Сергей Николаевич как-то говорил, что без трех исторических книг (о Пушкине, Лермонтове и Гоголе) ему было бы трудно писать историческую эпопею «Севастопольская страда», хотя она потребовала совсем иного стиля, чем тот, которым написаны книги о поэтах.
После «Лермонтова» описательность в небольших рассказах и повестях постепенно вытесняется разговорной речью. Уже «Сливы, вишни, черешни» и «Старый полоз», написанные в 1927 году, построены почти исключительно на диалоге. Пейзаж в них присутствует, но он предельно сжат, написан двумя-тремя сильными мазками.
Двое прохожих, Петр и Семен, присели у отары перекурить и ведут неторопливый разговор с чабанами. «Овцы прятали головы от полуденной жары одна под другую и все толкались на мест;е и подрагивали курдюками. Важные козлы иногда жестко звякали железными колокольцами очень древней работы, когда ожесточенно чесали себе косматые спины загнутыми рогами. Собаки только делали вид, что спали в полглаза… Но полоз спал… Он изнеженно спал, как случалось ему спать на этом месте много тысяч раз за его долгий век, он погруженно спал.
Видел ли он сны? Едва ли… Слишком плоска и мала была его голова для снов. Сны ведь тоже некоторый труд мысли; они тоже ведь беспокойство чувств.
Семен с силой бросил от себя в сторону стада окурок, положил руки на шейку двустволки, провел круглыми глазами по кофейным лицам чабанов и воткнулся ими в морщинистые щеки Петра.

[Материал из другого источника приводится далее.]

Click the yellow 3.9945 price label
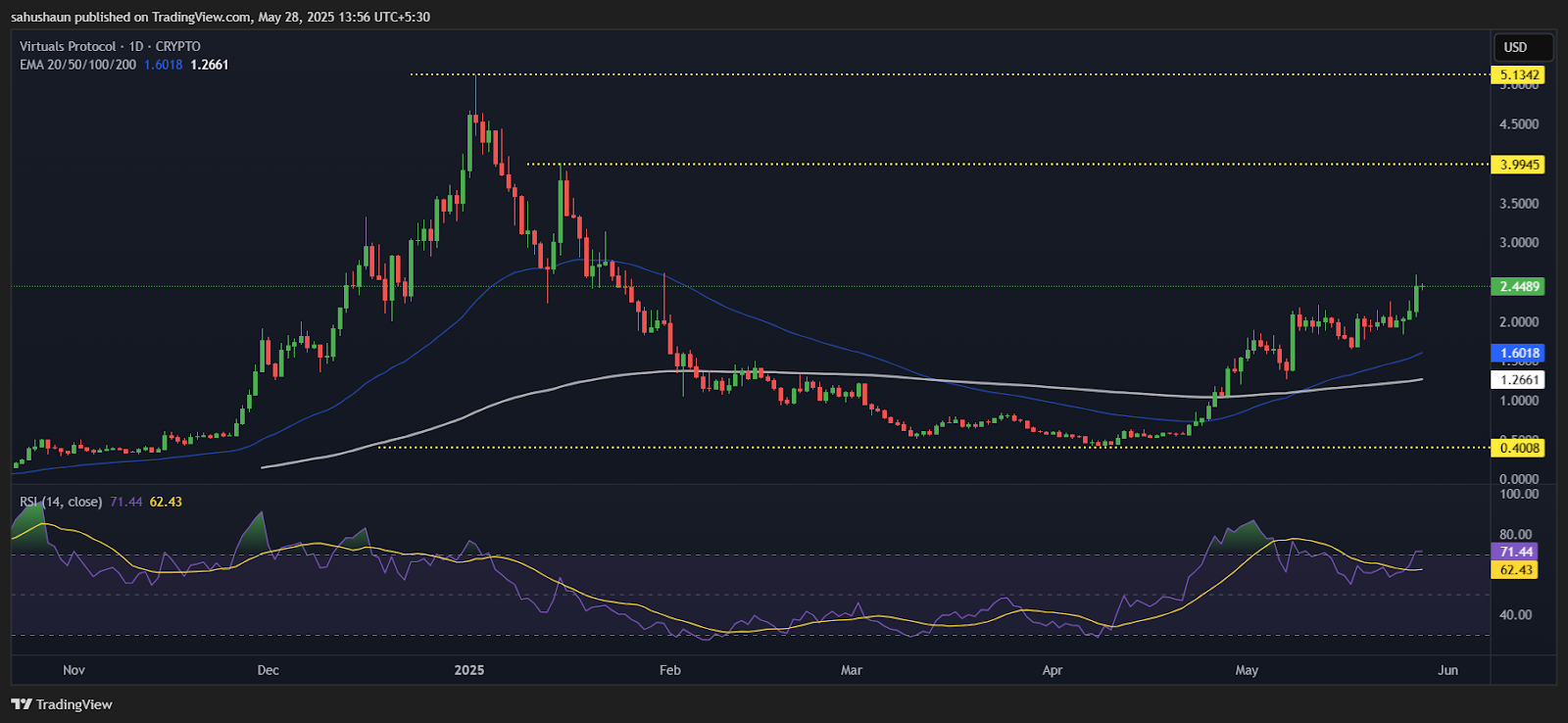Viewport: 1568px width, 723px height. pyautogui.click(x=1518, y=165)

— Кулаки деревенские тоже… восстания подымали! — заговорил он срыву. — Почему, спрашивается, деревня ваша пользы своей не могла понять?.. Продразверстку забыл?.. Небось сам тоже хлеб в землю от нас закапывал, чтобы зря гнил, а мы, армия красная, чтобы погибали?.. Помню я бабу одну саратовскую, — век ее не забуду! — шерсть мы тогда собирали… Вхожу… одна она в хате… Сидит ступой… «С тебя, тетка, — говорю, — шерсти полагается три фунта… Давай!» — «Три?» — говорит. «Три фунта». Так она что же, подлая, а? Подол свой задрала: «На, — говорит — стриги! Настригешь три фунта шерсти, твоя будет!» А?.. Это что?.. Стоило ее убить за это или нет, по-твоему?.. Что?.. Глазами моргаешь?.. А то послали нас, — тоже восстание сочинил один — это в Балашовском уезде — и как же он назывался, предводитель этот? — назывался он — «Народный сын — летучий змей»!.. Вон они куда змеи-то пошли, на какой обиход!.. Что мы с ними делать должны были, с этими «змеями летучими»?.. А? Захватить да пускать их опять? Так скажешь? Они опять стаей сползутся, да на нас… Их пускать нельзя было, не то время!.. Их надо было всех, дочиста, — понял?»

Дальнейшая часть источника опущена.